Nesse momento lembro-me de um pequeno ensaio do professor Fábio Hermann [Psicanálise e Política – no mundo em que vivemos. O autor foi presidente da Sociedade Brasileira de Psicanálise de São Paulo. O texto foi escrito em janeiro de 2003] onde discutiu um pouco esta questão do relacionamento da Psicanálise com a Política. Ele nos lembrou, por exemplo, que não caberia à psicanálise ficar presa a conteúdos éticos ou “recomendações”. Isso seria cair na abstração ou no idealismo ingênuo e, para isso, convenhamos, já existem outras disciplinas. É bom lembrar também que alguns podem achar estranho a psicanálise tentar dizer algo sobre a política, mas se voltarmos um pouquinho a Freud vamos perceber que, na continuidade de seu desenvolvimento teórico, determinados conceitos como o de agressividade e de pulsão de morte, por exemplo, o levaram a pensar cada vez mais sobre o “social” que existe para além do aparelho psíquico do indivíduo. Portanto, não há um “Freud social” ou “obras sociais de Freud”, o que há é uma psicanálise que em sua própria evolução conceitual e científica sai do indivíduo e alcança uma psique que é social, ou do “real”. Mas, o que o saudoso professor Fábio Hermann nos disse?

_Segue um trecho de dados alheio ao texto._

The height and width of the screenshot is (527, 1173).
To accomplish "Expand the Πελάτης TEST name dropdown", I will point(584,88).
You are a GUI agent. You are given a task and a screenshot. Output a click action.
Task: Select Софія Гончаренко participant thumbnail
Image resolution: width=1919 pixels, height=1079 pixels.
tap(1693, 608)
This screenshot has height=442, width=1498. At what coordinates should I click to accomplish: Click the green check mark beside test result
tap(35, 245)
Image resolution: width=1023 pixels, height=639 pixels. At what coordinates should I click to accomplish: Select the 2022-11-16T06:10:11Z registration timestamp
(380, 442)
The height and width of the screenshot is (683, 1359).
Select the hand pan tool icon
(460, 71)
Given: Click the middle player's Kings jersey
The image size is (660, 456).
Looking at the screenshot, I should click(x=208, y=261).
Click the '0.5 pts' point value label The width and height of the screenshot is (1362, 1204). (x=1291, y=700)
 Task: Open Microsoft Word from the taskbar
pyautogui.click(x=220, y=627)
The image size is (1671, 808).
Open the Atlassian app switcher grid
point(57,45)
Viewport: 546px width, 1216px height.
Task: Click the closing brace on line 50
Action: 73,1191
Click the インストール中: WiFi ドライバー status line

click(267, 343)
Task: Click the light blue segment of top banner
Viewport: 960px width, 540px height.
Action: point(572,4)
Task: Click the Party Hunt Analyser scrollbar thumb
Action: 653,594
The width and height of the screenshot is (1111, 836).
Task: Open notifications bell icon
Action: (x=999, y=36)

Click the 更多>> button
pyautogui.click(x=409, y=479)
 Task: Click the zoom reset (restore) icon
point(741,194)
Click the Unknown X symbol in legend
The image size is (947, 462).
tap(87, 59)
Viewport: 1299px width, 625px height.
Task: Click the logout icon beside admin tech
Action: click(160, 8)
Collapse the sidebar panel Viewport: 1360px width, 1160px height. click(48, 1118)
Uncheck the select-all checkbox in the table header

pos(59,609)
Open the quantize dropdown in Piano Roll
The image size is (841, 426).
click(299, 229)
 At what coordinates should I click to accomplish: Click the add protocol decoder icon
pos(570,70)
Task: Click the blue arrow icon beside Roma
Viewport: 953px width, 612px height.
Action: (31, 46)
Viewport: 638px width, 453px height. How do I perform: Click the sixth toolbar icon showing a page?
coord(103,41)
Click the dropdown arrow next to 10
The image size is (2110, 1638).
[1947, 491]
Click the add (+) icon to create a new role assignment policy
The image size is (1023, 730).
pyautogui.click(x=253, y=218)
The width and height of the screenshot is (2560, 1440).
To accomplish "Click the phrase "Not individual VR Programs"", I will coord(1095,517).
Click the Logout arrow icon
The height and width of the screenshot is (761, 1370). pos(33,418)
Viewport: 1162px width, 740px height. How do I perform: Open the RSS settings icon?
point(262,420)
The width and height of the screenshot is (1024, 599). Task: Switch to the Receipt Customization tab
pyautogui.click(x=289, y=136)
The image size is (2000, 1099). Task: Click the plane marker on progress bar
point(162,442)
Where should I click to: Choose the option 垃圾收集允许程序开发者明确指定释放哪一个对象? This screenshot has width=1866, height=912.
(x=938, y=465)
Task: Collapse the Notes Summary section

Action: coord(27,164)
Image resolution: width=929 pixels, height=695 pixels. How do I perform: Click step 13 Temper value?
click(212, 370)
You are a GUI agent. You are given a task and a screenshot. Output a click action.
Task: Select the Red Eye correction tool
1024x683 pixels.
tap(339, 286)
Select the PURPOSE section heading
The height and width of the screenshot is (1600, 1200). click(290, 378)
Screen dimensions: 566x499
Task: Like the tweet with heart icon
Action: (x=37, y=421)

Em sua rápida análise, recuperou o que a Sociologia já nos disse bem sobre nossa época: um mundo globalizado, profundamente tecnológico, com amplo domínio da especulação e, tudo isso, se refletindo na construção de um indivíduo caracterizado por uma “impotência patológica”, onde para sentir-se valendo algo teria que imitar o novo ritmo das coisas e produzir efeitos rápidos, marcantes e autônomos (como no caso dos atentados terroristas, por exemplo), como num frenesi publicitário de si mesmo. E como isto se refletiria na vida política? A política tenderia, cada vez mais, ao “ato puro”, sem objetivo racional e debatido de antemão, impensado, e que visa apenas efeitos e mais efeitos, como uma resposta à erosão do pensamento. Seria o “máximo de efeito com a mínima participação social”, uma espécie de “psicose de ação”.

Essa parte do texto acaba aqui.